── RECORDS

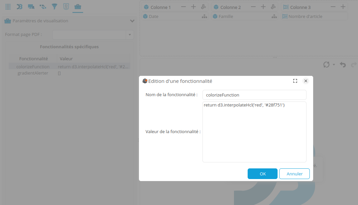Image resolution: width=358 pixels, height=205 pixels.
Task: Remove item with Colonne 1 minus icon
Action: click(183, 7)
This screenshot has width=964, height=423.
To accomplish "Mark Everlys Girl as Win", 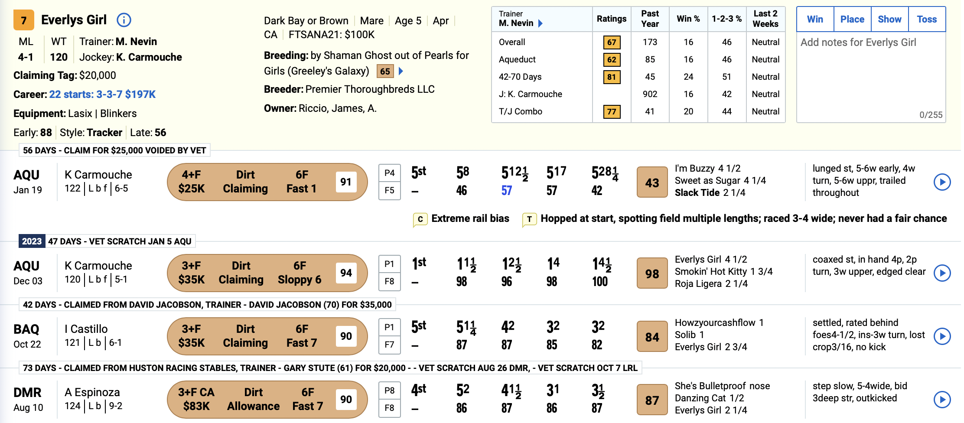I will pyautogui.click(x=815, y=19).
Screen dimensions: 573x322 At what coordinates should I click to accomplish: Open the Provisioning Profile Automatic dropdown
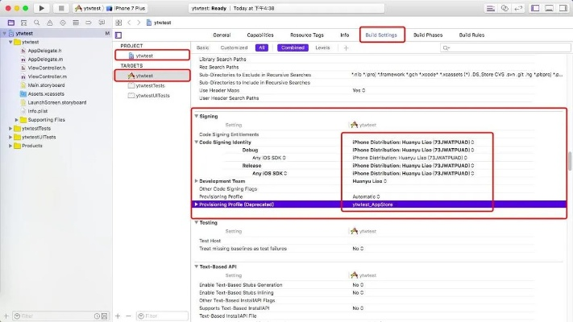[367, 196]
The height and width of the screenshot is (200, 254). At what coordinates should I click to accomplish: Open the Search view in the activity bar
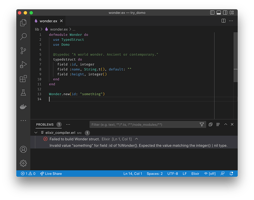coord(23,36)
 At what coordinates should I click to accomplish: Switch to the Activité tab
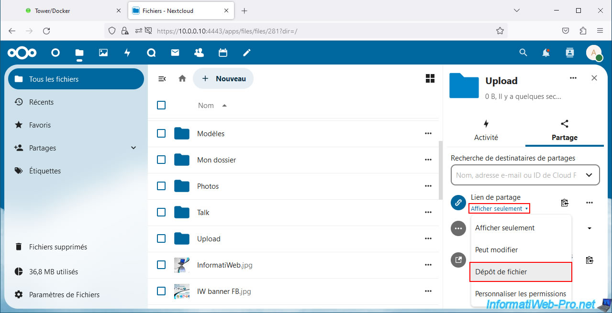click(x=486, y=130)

────

Reproduce exactly, and only, the lines from the one with "Screen dimensions: 573x322" to the final line of the listing above; the pictures are to be left out.

Screen dimensions: 573x322 At what coordinates should I click to accomplish: Open the Provisioning Profile Automatic dropdown
[367, 196]
The height and width of the screenshot is (200, 254). At what coordinates should I click to accomplish: Open the Search view in the activity bar
coord(23,36)
 At what coordinates should I click to accomplish: Switch to the Activité tab
click(x=486, y=130)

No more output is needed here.